▼

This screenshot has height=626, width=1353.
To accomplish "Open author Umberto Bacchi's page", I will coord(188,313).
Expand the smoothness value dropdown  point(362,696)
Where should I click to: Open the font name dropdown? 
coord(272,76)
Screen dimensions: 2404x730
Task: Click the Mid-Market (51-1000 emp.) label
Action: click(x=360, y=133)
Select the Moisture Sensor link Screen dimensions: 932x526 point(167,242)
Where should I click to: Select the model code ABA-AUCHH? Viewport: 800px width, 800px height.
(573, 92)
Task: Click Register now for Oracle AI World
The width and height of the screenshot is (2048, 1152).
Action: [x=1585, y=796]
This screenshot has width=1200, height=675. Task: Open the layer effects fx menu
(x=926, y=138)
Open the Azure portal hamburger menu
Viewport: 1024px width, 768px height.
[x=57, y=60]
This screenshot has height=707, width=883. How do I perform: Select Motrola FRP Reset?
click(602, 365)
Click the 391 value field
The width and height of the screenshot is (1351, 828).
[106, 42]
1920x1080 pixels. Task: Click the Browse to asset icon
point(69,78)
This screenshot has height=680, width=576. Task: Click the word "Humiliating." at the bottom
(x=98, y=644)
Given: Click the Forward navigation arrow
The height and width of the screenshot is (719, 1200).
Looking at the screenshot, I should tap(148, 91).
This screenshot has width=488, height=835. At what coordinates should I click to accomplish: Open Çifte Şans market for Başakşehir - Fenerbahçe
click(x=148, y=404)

▲

STATED GOAL =
Give the number of lines in the rows above that contain the string "menu", treating uppercase and lowercase as distinct. Reply with the number alone.

SOLUTION =
2